Report on the guided tour of the Skopelos Asklepion by the Archaeologist Roula Doulgeri-Intzesiloglou.
It is a mystery how people learned about this talk. The announcement that I published was from a Volos newspaper. Other local announcements? None that I found. Most of the 15 attendees were non-Greek speakers so a Greek to English translator was engaged on the spot to help out. In the end, it was necessary for the archaeologist to speak in Greek and English with some aid from other attendees.
The information presented was fascinating as Kyria Roula spoke not only of the ancient history of the Asklepion, but also of its modern history as an archaeological site.
A brief disorganized rundown must include:
The modern official discovery of the site was in 1960 when the sea uncovered a corner of the ancient site. The land was appropriated by the Ministry of Culture and the former landowner used the money to buy the adjoining land and erect Hotel Aeolis.
The site was at least twice as large as what we see now. Much of the site is now either paved over by the shore road and hotel parking, or washed away by the sea.
During excavations coins from different city/island states were found thereby signifying that people traveled distances to seek healing at this Asklepion. Coins from Athens and the island of Thasos were mentioned. Travelers arriving by boat (everyone?) went immediately to the Asklepion to be checked for communicable diseases (plague, leprosy) before they could mingle with the island public.
No temple has yet been discovered at the site though Kyria Roula thinks that there may have been one in the northeastern corner (now under the sea/beach).
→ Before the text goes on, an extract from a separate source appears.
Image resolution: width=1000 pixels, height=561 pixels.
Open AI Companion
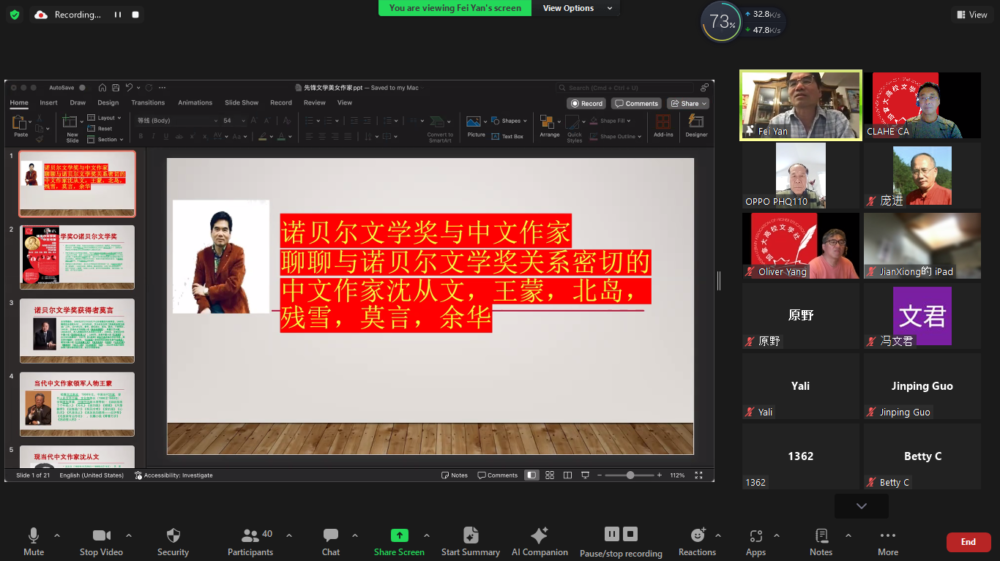[x=539, y=536]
A small altar was uncovered in the inner courtyard of the Stoa. It was surrounded by standing amphorae meant for libations of wine or honey. The amphorae (2 types) were typical of Skopelos at the time. These styles of amphorae have been found among shipwrecks in the Black Sea and in wrecks closer to Skopelos. We know from ancient writing, coins, and these special amphorae that “Peparethos” was prosperous because of its wine; exporting to cities in the Black Sea, the Aegean, Athens and Alexandria in Egypt.
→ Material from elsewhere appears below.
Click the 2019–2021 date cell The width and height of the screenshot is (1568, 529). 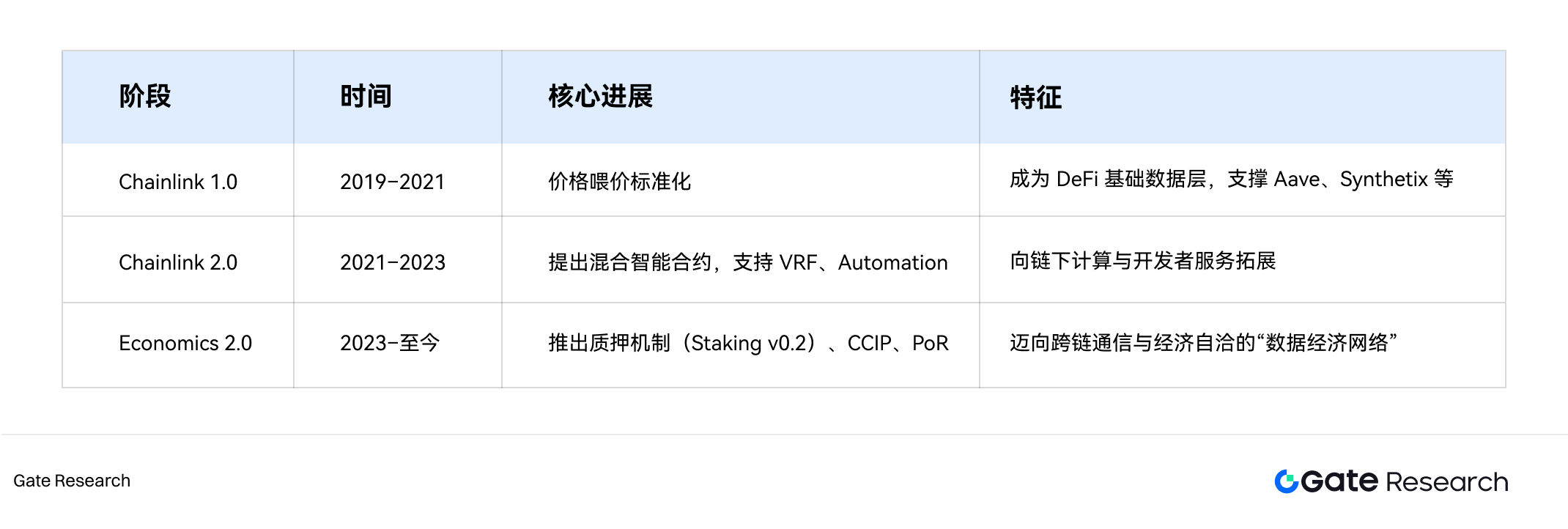pos(393,182)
Among the structural elements which make up the floor plan, numerous carved stone “votive offerings” were found at the site and are now in the small museum near the entrance.
One reason for the placement of the local Askepion was that it was away from the town in the peaceful countryside near the sea and there was a fresh water source nearby or inside the site.
In Christian times the church Panagia Livadiotissa (link) was built a mere 100 meters up the hill from the Asklepion site. The church was (is) known as a significant place to make votive offerings asking divine assistance in matters of health. There is/was a water source there and the church hosts the important “Pigi Zois” (ΠΗΓΗ ΖΩΗΣ -Source of Life) liturgy each year on the first Friday after Easter and the Defeat of Iconoclasm on the first Sunday of Lent.